Semarang, 6 September 2025 — Menteri Pelindungan Pekerja Migran Indonesia (P2MI) melakukan kunjungan kerja ke Kantor BP3MI Jawa Tengah pada hari Sabtu, 6 September 2025.
Kunjungan ini merupakan bagian dari agenda pembinaan dan evaluasi kinerja Unit Pelaksana Teknis BP3MI di daerah dalam mendukung transformasi kelembagaan dari Badan Pelindungan Pekerja Migran Indonesia (BP2MI) menjadi Kementerian Pelindungan Pekerja Migran Indonesia (KP2MI).
Apresiasi untuk BP3MI Jawa Tengah
Dalam arahannya, Bapak Menteri Pelindungan Pekerja Migran Indonesia menyampaikan apresiasi kepada BP3MI Jawa Tengah yang telah menunjukkan kinerja optimal dalam memberikan pelayanan dan pelindungan kepada calon pekerja migran.
Beliau menegaskan bahwa BP3MI Jawa Tengah merupakan basis perekrutan PMI terbesar nomor tiga se-Indonesia, sehingga perlu mendapatkan perhatian dan dukungan khusus dalam peningkatan sarana, sumber daya manusia, serta sistem pelayanan.
Perubahan Mindset dan Transformasi Kelembagaan
Bapak Menteri menekankan pentingnya perubahan mindset kelembagaan seiring transformasi BP2MI menjadi Kementerian.

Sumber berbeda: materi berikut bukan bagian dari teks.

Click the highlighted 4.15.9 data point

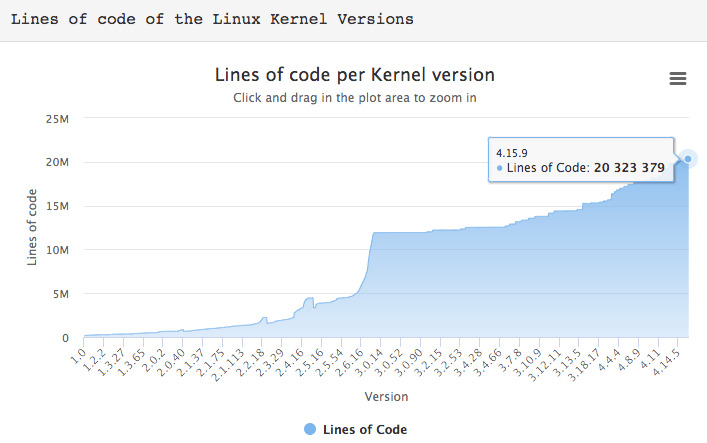(x=688, y=159)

Menurut beliau, orientasi kelembagaan ke depan harus difokuskan pada tiga hal utama:
- Perlindungan menyeluruh terhadap PMI, baik sebelum, selama, maupun setelah bekerja di luar negeri.
- Penyederhanaan dan percepatan pelayanan publik agar lebih efisien dan responsif terhadap kebutuhan masyarakat.
- Integrasi sistem digital, terutama penyelarasan antara SIAP Kerja dan SISKOP2MI, guna menciptakan ekosistem pelayanan yang terhubung dan transparan.
Menjaga Integritas dan Pelayanan
Dalam kesempatan tersebut, Bapak Menteri juga mengingatkan seluruh jajaran BP3MI Jawa Tengah agar senantiasa menjaga integritas, profesionalisme, dan kepekaan sosial dalam melayani masyarakat.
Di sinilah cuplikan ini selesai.